30 Und große Volksmengen kamen zu ihm, welche Lahme, Blinde, Stumme, Krüppel und viele andere bei sich hatten, und sie warfen sie ihm zu Füßen; und er heilte sie,

31 so daß die Volksmengen sich verwunderten, als sie sahen, daß Stumme redeten, Krüppel gesund wurden, Lahme wandelten und Blinde sahen; und sie verherrlichten den Gott Israels.

32 Als Jesus aber seine Jünger herzugerufen hatte, sprach er: Ich bin innerlich bewegt über die Volksmenge; denn schon drei Tage weilen sie bei mir und haben nichts zu essen; und ich will sie nicht entlassen, ohne daß sie gegessen haben, damit sie nicht etwa auf dem Wege verschmachten.

33 Und seine Jünger sagen zu ihm: Woher nehmen wir in der Einöde so viele Brote, um eine so große Volksmenge zu sättigen?

34 Und Jesus spricht zu ihnen: Wie viele Brote habt ihr?

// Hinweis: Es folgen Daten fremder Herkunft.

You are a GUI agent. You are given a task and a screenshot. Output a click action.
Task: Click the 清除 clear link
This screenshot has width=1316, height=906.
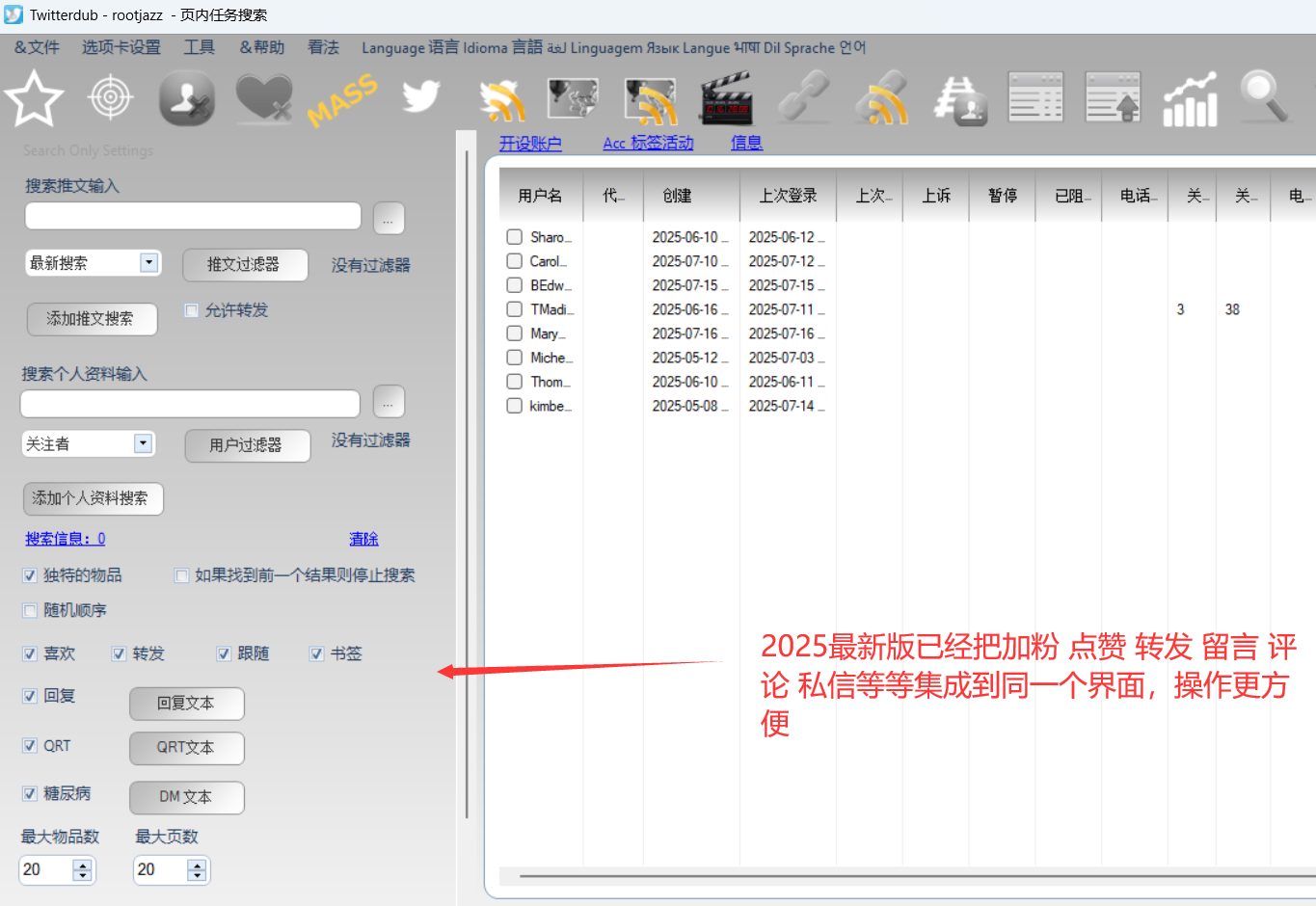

Sie aber sagten: Sieben, und wenige kleine Fische.

35 Und er gebot der Volksmenge, sich auf die Erde zu lagern.

36 Und er nahm die sieben Brote und die Fische, dankte und brach und gab sie seinen Jüngern, die Jünger aber gaben sie den Volksmengen.

37 Und sie aßen alle und wurden gesättigt; und sie hoben auf, was an Brocken übrigblieb, sieben Körbe voll.

38 Die aber aßen, waren viertausend Männer, ohne Weiber und Kindlein.

39 Und als er die Volksmengen entlassen hatte, stieg er in das Schiff und kam in das Gebiet von Magada.